Exercise: Your task is to repeat exactly the lines below between the line holding "[Advertisement] (751, 326)" and the line holding "Admissions (488, 194)", inclusive, and only those.

****

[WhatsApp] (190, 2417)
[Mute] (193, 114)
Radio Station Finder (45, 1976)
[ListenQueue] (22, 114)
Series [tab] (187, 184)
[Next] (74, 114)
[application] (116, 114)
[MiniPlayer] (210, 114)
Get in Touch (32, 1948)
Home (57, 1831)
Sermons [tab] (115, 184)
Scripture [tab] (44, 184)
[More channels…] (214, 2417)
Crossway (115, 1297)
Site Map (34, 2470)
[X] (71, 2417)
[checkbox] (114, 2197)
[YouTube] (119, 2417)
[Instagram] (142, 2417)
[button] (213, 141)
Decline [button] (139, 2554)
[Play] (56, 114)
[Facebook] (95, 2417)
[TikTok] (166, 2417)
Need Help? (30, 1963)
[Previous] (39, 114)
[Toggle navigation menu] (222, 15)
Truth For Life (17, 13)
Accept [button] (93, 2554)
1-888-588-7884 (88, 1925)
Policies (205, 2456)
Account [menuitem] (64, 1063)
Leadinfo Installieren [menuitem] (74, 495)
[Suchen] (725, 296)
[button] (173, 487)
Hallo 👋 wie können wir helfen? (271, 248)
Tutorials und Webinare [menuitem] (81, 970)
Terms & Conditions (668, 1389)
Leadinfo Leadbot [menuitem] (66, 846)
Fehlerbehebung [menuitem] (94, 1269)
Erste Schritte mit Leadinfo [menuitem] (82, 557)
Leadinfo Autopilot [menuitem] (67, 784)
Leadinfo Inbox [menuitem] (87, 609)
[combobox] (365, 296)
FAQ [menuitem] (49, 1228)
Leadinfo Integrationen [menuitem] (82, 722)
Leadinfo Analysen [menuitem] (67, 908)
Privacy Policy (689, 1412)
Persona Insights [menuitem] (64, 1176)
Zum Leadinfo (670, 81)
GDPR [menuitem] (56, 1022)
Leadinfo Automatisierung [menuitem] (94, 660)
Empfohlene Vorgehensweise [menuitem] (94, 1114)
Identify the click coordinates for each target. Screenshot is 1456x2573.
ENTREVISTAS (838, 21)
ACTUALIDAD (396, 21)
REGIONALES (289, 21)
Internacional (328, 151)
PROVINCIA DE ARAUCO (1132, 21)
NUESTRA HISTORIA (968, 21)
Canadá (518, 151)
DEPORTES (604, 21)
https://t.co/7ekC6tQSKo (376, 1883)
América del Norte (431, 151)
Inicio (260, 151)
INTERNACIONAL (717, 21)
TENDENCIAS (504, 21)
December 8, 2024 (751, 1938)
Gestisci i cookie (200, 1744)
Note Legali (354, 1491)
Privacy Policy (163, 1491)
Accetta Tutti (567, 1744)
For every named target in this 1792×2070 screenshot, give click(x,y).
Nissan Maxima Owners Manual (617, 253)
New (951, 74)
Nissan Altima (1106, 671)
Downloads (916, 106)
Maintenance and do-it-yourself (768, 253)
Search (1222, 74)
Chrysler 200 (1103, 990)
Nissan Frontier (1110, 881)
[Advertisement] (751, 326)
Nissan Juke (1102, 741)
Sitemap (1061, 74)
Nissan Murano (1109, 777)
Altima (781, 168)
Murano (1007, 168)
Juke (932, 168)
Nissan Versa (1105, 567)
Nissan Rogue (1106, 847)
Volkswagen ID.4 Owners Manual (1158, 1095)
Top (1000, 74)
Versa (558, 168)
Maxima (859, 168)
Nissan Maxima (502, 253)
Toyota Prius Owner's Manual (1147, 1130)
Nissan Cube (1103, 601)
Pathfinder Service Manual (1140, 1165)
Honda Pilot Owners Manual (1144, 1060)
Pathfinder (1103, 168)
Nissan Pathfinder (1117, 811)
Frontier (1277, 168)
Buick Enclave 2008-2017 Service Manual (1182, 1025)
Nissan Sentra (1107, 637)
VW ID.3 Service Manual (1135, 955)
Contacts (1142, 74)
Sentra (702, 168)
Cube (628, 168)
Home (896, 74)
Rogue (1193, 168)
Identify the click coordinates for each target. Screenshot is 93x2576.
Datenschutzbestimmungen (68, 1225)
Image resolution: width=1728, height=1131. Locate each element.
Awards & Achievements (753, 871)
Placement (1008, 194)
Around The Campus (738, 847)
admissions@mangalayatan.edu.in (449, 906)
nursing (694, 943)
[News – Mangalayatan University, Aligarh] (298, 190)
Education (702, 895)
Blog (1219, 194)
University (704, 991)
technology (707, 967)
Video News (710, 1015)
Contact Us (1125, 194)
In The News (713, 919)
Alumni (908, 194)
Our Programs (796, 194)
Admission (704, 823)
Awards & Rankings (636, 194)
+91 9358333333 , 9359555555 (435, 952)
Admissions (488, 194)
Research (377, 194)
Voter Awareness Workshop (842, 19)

****

Exercise output:
[Advertisement] (751, 326)
Nissan Juke (1102, 741)
Sitemap (1061, 74)
Nissan Murano (1109, 777)
Altima (781, 168)
Murano (1007, 168)
Juke (932, 168)
Nissan Versa (1105, 567)
Nissan Rogue (1106, 847)
Volkswagen ID.4 Owners Manual (1158, 1095)
Top (1000, 74)
Versa (558, 168)
Maxima (859, 168)
Nissan Maxima (502, 253)
Toyota Prius Owner's Manual (1147, 1130)
Nissan Cube (1103, 601)
Pathfinder Service Manual (1140, 1165)
Honda Pilot Owners Manual (1144, 1060)
Pathfinder (1103, 168)
Nissan Pathfinder (1117, 811)
Frontier (1277, 168)
Buick Enclave 2008-2017 Service Manual (1182, 1025)
Nissan Sentra (1107, 637)
VW ID.3 Service Manual (1135, 955)
Contacts (1142, 74)
Sentra (702, 168)
Cube (628, 168)
Home (896, 74)
Rogue (1193, 168)
Identify the click coordinates for each target. Screenshot is 93x2576.
Datenschutzbestimmungen (68, 1225)
Image resolution: width=1728, height=1131. Locate each element.
Awards & Achievements (753, 871)
Placement (1008, 194)
Around The Campus (738, 847)
admissions@mangalayatan.edu.in (449, 906)
nursing (694, 943)
[News – Mangalayatan University, Aligarh] (298, 190)
Education (702, 895)
Blog (1219, 194)
University (704, 991)
technology (707, 967)
Video News (710, 1015)
Contact Us (1125, 194)
In The News (713, 919)
Alumni (908, 194)
Our Programs (796, 194)
Admission (704, 823)
Awards & Rankings (636, 194)
+91 9358333333 , 9359555555 (435, 952)
Admissions (488, 194)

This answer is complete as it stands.